Text to read:

# Wanted Pashley U-Plus-2 or similar



## Stu West (3 Dec 2007)

I am trying to find a U-Plus-2 (or similar) to move around my 8 and 4 year old over decent distances. If anyone has one they want to unload, or any tips, they would be very appreciated! I am based in Edinburgh, but about to move to Oxford (for a few months). Many thanks, Stu.


----------



## wagtail (9 Feb 2008)

Stu,

I have a U + 2 available, I'm in Wiltshire, not too far to travel form Oxford if your'e interested.


----------



## ufkacbln (9 Feb 2008)

Not directly helpful as I sold mine last year, but.........................

Be careful with the "similar" as there are tandem trailer bikes with one wheel. These are in my opinion lethal!

Two kids on a single wheel causes extreme "flicking" when either moves. This is difficult to correct and causes enough of a change in course to make trafffic dangerous.

Data section:
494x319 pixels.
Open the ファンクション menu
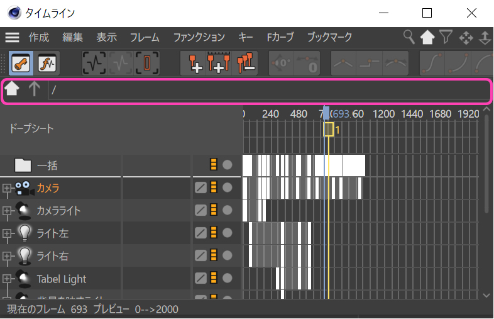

Your instructions: Reproduce word for word the passage of the forum thread about the Pashley U-Plus-2 from "# Wanted Pashley" to "Many thanks, Stu.". The data above bears no relation to the forum thread about the Pashley U-Plus-2.

Solution for this task:
# Wanted Pashley U-Plus-2 or similar



## Stu West (3 Dec 2007)

I am trying to find a U-Plus-2 (or similar) to move around my 8 and 4 year old over decent distances. If anyone has one they want to unload, or any tips, they would be very appreciated! I am based in Edinburgh, but about to move to Oxford (for a few months). Many thanks, Stu.